Где? Он бежит сюда? Ванька – мой лучший друг – как ты вылез из этого сарая? Теперь мы пойдем втроём, прямо в лес, нас никто никогда не найдёт, беги к нам, скорее…
Но тут – выстрел, и Ваня… падает.
***
Колючие ветки путаются под ногами, шлёпают по лицу, царапают Тимкины щёки, и всё кажется, что этот толстый с винтовкой бежит за нами, чтобы схватить и тоже сжечь… Сколько ещё бежать?.. Господи…
Вдруг сзади хруст. Я оглянулась – чаща.
Начало темнеть, и мне пришлось взять Тима на руки. В правом боку что-то ужасно ломит. Проклятые немцы!
Я посадила Тимофея под большое ветхое дерево – кажется, это клен – и упала рядом с ним. Перед глазами плавает фигура высокого солдата, бросающего факел в сарай, винтовка толстого, смех и крики, Тимина рука, щека и левый глаз, моя мама там… Пусти, пусти меня! Мама! Беги оттуда, они убьют тебя! Поднимается Ваня и падает прямо на меня. Тима-а-а, где ты?..
А он сидит рядом и трясёт меня за грязный рукав моего платья.
– Наташа, проснись, Наташа! Мне страшно, там… кто-то сидит.
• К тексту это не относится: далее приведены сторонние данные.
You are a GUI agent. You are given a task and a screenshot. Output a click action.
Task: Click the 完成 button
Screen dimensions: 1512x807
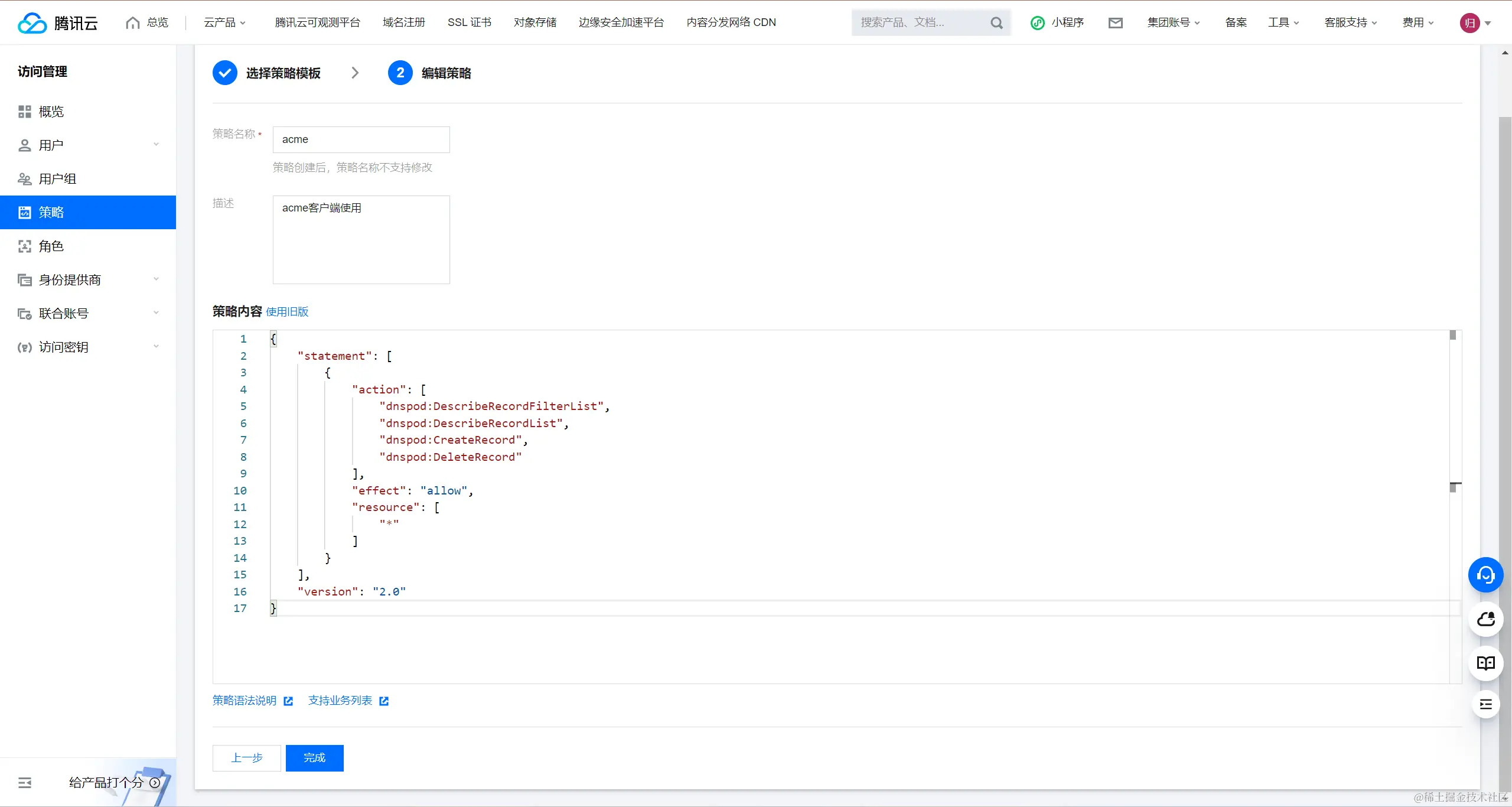pyautogui.click(x=314, y=758)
Это папа, Наташа, смотри!
Я тут же вскочила и начала всматриваться в бездонную темноту – все мертво. Лес мёртв, ночь мертва, папа…
– Не бойся Тим, это птичка спрыгнула с ветки.
***
Утро раскрашивает небо в яркий оранжево-розовый цвет. Это уже третье утро, когда я пытаюсь найти что-то более существенное, чем горстка малины.
Над головой, разрезая утреннее небо своими острыми, как папина бритва, крыльями, летит косяк журавлей. Это странно, ведь сейчас не сентябрь. Наверное, они тоже бегут, но не от солдата с винтовкой, а от Бабы Яги.
Деревья встают непроходимой стеной так, что приходится изворачиваться, чтобы иголки не били по глазам. Мне кажется, у меня весь нос в крови – я вчера больно упала: просто подумала, где сейчас моя мама?..
Всё, не могу больше! Я упала на колени и обхватила руками липкий сосновый ствол. Из глаз вдруг потекли слёзы – всё, больше не могу!
– Наташа вставай! Смотри, Наташа, это же поле.
Тим просто не хочет видеть слёз, он их не любит… Но, кажется, там… действительно кончаются деревья.
– Туда, Тим, скорее…
***
На порог ветхого, покосившегося домика старой санитарки упали двое изнемождённых, испуганных детей – мальчик и девочка, чудом убежавшие от толстого человека с винтовкой, от его высокого помощника и от страшного, чёрного слова из шести букв: смерть.